<マーケットアイ> 14年相場は鉄鋼株に好機、“リーマンの呪縛”から解き放たれる時(2)

 今中間期(4~9月期)決算時点で主要鉄鋼各社の経常利益合計額は3200億円を上回っており、前年同期比で7.5倍弱という変化率は特筆に値するといってよい。個別各社ベースでみてもその収益変化のインパクトは絶大だ。

 この業績を裏付けるのが粗鋼生産の現状である。13年の粗鋼生産量は1億1000万トンを超える見通しにある。この水準は、リーマン・ショックで経済が急激に冷え込む前の07年に記録した過去最高水準と同じ。鉄鋼セクターもいよいよ“リーマンの呪縛”から解き放たれる時が近づいているといえる。

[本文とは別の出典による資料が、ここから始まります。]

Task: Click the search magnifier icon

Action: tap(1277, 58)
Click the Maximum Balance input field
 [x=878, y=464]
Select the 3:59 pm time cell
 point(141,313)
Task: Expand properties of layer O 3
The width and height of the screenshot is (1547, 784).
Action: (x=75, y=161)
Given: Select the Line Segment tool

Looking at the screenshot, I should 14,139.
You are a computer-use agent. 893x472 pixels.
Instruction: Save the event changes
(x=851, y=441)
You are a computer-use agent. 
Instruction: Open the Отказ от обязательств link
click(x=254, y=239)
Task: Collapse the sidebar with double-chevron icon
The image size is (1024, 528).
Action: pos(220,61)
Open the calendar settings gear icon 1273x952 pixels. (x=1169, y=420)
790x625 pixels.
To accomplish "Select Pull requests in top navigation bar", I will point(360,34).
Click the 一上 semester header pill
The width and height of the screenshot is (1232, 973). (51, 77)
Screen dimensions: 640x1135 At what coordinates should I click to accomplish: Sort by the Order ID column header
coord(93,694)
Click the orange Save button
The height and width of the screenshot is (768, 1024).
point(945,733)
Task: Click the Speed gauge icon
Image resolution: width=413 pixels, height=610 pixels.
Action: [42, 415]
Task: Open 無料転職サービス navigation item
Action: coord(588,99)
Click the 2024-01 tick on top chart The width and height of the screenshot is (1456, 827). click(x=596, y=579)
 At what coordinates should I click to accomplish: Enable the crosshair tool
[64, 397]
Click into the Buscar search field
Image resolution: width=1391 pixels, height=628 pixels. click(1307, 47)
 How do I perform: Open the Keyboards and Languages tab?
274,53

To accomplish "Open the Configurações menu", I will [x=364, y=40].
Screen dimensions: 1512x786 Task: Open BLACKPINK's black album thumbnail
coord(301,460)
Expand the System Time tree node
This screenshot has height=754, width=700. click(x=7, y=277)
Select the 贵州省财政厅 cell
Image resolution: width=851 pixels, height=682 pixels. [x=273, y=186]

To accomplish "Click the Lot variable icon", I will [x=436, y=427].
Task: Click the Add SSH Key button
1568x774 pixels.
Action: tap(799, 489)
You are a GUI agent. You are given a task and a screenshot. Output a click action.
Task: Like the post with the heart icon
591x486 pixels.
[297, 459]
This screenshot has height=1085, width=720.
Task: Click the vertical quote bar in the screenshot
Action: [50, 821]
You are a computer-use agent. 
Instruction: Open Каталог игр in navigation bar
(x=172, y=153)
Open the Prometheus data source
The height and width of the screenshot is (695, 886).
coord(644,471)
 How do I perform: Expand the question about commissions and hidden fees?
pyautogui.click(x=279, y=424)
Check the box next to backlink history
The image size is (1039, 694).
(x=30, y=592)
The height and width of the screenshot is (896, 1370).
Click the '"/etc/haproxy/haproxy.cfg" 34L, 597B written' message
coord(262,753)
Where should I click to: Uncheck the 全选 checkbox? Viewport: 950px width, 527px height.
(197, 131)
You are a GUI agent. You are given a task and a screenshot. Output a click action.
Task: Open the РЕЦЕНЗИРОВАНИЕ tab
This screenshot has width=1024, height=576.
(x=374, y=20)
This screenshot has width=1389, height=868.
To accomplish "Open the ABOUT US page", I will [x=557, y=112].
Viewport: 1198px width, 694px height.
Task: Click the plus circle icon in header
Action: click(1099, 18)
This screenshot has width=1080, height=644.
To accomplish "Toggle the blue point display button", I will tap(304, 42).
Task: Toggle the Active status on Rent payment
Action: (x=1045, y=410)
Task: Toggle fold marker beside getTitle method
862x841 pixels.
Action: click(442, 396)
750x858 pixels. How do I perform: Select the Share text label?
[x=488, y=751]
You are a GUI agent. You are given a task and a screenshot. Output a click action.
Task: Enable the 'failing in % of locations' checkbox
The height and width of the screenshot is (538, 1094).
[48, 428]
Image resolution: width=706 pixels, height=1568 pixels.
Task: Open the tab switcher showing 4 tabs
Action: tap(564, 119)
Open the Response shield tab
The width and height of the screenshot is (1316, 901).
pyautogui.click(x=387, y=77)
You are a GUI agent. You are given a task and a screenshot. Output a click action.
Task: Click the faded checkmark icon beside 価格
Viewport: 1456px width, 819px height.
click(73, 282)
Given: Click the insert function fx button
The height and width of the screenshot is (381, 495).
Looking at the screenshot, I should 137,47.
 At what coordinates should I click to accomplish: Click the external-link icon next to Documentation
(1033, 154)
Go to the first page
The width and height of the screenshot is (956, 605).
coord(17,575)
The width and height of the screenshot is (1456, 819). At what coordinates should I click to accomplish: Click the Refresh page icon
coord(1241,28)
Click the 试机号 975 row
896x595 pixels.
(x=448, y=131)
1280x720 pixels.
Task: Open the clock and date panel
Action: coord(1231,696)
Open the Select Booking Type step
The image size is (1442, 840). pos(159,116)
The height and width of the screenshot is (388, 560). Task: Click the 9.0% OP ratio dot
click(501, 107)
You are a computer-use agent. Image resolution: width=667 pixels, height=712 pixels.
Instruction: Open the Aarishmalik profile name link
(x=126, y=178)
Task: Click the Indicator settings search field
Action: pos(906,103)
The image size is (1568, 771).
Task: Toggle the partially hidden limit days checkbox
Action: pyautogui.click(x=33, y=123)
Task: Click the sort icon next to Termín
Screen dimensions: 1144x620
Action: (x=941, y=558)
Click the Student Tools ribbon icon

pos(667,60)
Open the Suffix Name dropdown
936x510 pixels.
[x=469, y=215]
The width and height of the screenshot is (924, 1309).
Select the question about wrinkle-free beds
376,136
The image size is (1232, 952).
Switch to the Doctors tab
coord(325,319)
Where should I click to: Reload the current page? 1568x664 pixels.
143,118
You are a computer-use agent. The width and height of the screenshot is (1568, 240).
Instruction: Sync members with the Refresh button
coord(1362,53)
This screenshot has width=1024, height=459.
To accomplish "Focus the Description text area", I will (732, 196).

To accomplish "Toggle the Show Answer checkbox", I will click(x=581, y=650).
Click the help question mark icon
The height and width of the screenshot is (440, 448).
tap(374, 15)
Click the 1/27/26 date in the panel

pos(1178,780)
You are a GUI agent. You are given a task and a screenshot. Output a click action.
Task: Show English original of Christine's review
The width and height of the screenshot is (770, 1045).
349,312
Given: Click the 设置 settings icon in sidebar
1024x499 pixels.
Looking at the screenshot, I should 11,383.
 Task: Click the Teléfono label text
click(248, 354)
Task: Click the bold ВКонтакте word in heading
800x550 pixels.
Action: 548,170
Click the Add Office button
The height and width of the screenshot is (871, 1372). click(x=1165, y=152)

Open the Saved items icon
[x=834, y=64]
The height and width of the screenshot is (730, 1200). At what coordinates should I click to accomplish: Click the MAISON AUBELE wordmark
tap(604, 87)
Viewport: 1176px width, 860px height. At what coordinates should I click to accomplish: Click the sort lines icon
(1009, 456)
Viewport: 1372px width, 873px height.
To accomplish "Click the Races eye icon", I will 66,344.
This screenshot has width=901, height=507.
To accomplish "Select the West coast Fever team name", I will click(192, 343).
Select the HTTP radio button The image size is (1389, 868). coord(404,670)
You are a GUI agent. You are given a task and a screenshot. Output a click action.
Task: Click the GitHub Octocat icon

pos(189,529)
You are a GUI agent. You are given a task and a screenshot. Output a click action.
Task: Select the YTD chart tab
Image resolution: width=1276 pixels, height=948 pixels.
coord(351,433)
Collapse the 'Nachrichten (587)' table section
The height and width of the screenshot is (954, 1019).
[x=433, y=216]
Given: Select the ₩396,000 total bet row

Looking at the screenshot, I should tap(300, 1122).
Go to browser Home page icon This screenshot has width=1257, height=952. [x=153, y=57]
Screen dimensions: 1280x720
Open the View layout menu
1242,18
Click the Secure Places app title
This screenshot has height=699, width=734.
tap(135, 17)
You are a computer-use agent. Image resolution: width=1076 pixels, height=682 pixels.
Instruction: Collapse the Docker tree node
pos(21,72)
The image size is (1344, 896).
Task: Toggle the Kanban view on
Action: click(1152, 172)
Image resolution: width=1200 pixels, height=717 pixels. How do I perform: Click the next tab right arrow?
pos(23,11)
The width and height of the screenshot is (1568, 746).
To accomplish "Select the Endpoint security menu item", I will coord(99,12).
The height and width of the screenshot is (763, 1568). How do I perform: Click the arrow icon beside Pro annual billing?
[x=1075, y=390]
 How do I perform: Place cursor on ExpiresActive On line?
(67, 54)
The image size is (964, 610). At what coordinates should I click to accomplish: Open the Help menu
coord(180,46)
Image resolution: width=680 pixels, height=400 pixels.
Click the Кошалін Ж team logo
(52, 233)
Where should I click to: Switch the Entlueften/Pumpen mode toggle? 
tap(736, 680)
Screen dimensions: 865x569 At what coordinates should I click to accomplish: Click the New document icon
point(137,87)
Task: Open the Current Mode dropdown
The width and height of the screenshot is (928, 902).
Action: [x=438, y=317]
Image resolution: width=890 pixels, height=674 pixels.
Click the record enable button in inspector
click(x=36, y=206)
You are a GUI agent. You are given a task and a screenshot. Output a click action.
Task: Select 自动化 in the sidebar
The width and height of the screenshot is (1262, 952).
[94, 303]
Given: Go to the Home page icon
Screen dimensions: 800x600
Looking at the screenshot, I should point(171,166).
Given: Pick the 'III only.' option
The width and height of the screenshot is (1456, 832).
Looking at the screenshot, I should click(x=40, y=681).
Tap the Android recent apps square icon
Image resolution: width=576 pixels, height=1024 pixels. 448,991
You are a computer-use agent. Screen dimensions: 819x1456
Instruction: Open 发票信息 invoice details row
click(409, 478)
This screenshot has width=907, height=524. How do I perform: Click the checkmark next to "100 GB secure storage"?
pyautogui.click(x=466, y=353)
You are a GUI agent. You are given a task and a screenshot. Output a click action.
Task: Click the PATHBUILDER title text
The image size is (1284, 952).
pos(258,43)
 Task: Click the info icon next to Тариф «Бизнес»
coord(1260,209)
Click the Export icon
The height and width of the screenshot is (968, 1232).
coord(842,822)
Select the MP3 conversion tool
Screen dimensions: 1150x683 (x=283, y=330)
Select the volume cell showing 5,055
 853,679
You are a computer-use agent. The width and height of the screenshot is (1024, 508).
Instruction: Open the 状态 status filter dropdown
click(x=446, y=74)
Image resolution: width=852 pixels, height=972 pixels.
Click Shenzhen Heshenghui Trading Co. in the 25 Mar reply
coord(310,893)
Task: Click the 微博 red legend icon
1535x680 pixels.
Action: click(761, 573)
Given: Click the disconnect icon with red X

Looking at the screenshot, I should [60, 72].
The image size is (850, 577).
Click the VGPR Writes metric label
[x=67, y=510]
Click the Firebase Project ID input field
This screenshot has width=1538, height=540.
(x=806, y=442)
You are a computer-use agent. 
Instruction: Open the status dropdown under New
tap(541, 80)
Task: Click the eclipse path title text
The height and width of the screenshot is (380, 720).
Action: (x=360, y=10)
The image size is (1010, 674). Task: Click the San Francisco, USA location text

 世界ベースでみた足もとの動きも好調を極めている。世界鉄鋼協会(ワールドスチール)が発表した11月の粗鋼生産量(65カ国ベース)は、前年同月比3.6%増の1億2736万トンと15カ月連続で前年実績を上回っただけでなく、11月としては過去ピークを更新した。中国が高水準の生産を続けているが、日本の高炉メーカーも前述したように円安を味方につけて、がぜん意気の上がるところである。